Nu was de positie van Kappeyne van de Coppello niet geheel onomstreden. Hij behoorde tot de moderne, vooruitstrevende richting van de liberalen. Veel liberalen waren midden negentiende eeuw behoudender dan hij. Zij wezen een actievere rol van de overheid, met name in het economisch leven af. Bovendien was fractievorming een nieuw fenomeen. Dat Kappeyne niettemin 'leader' werd, kwam omdat werd gehoopt dat daarmee een einde zou komen aan de liberale onmacht om te regeren. Sinds 1874 was het conservatieve kabinet-Heemskerk aan het bewind.

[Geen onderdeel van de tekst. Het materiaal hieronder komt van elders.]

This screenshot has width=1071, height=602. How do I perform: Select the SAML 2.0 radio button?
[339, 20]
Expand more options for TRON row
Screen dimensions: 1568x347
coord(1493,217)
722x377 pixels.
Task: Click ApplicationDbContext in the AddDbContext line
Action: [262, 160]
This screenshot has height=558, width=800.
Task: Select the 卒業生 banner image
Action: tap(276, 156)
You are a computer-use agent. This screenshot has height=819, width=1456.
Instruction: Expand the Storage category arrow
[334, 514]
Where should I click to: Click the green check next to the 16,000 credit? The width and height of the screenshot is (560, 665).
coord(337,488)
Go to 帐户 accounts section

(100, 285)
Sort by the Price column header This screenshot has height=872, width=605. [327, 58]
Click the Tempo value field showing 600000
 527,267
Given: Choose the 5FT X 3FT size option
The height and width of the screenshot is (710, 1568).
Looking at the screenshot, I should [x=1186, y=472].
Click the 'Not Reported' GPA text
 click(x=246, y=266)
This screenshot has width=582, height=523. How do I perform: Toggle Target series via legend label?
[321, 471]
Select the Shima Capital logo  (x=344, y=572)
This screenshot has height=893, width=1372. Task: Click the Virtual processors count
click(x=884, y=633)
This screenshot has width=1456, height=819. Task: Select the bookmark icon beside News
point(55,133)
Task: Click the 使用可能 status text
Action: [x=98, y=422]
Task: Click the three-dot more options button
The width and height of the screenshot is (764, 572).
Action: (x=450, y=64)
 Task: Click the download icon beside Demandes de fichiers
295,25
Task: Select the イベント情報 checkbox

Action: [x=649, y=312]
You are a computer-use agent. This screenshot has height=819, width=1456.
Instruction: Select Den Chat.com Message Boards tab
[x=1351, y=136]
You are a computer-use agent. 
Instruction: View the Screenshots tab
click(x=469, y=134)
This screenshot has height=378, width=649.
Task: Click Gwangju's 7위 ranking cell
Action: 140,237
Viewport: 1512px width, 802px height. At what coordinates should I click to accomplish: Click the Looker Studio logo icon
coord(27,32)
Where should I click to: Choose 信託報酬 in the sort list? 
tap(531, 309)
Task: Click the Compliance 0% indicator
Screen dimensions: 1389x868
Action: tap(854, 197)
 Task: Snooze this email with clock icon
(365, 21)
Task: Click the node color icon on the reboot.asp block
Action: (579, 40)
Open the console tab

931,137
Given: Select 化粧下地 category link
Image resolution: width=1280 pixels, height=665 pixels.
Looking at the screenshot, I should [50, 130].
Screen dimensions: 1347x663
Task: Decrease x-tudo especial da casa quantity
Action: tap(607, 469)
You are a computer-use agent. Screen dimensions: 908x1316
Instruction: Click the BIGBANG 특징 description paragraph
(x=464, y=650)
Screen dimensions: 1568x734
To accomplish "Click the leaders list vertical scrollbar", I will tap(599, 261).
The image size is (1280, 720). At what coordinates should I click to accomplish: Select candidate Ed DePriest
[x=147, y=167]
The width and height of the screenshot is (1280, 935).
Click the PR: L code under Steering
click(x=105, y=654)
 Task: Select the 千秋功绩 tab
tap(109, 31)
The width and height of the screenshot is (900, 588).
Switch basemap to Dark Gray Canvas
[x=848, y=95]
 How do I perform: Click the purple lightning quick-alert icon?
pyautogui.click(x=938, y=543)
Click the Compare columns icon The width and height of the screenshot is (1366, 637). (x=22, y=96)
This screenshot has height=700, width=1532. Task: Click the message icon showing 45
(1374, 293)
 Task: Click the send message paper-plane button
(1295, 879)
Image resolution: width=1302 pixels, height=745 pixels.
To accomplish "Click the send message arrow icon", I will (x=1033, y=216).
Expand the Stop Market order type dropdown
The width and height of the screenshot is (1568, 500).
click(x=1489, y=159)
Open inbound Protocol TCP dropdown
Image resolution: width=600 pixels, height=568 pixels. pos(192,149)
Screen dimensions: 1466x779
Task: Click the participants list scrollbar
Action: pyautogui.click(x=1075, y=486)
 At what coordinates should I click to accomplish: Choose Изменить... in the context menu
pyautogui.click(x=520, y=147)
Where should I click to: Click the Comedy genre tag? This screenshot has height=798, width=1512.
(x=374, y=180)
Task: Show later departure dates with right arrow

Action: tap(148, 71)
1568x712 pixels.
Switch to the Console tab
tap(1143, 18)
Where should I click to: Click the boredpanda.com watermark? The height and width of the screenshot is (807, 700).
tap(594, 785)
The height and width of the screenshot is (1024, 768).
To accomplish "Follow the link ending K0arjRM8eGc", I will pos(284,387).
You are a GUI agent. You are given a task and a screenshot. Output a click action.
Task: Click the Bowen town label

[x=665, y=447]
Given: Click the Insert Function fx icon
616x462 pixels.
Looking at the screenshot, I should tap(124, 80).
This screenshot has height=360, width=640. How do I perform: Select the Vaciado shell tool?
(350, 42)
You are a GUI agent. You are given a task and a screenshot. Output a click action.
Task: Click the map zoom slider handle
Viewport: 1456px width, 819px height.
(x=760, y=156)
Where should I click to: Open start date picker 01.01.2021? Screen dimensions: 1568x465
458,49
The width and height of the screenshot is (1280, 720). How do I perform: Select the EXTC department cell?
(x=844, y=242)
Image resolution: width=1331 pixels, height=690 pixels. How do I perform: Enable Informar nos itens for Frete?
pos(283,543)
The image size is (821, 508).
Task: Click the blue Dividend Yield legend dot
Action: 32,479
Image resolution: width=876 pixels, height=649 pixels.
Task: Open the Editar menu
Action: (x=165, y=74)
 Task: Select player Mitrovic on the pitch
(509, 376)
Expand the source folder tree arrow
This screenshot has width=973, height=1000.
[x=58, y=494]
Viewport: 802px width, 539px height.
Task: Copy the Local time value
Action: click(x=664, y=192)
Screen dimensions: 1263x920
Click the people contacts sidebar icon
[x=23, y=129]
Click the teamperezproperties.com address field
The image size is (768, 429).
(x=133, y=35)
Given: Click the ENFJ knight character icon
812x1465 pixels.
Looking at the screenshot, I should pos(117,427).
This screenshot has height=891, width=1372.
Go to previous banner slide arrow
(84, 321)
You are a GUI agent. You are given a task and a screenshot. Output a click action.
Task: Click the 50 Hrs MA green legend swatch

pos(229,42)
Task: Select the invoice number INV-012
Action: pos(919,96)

Kappeyne van de Coppello liet zich als 'leader' bijstaan door een Commissie van Advies, die enigszins was te beschouwen als een liberaal 'schaduwkabinet'. Zodoende leek het Britse politieke bestel te worden gekopieerd. De Commissie van Advies bestond uit defensiespecialist J.K.H. de Roo van Alderwerelt, koloniaal specialist I.D. Fransen van de Putte, justitiewoordvoerder H.J. Smidt en twee uitgesproken politici, J.P.R. Tak van Poortvliet en Sam van Houten.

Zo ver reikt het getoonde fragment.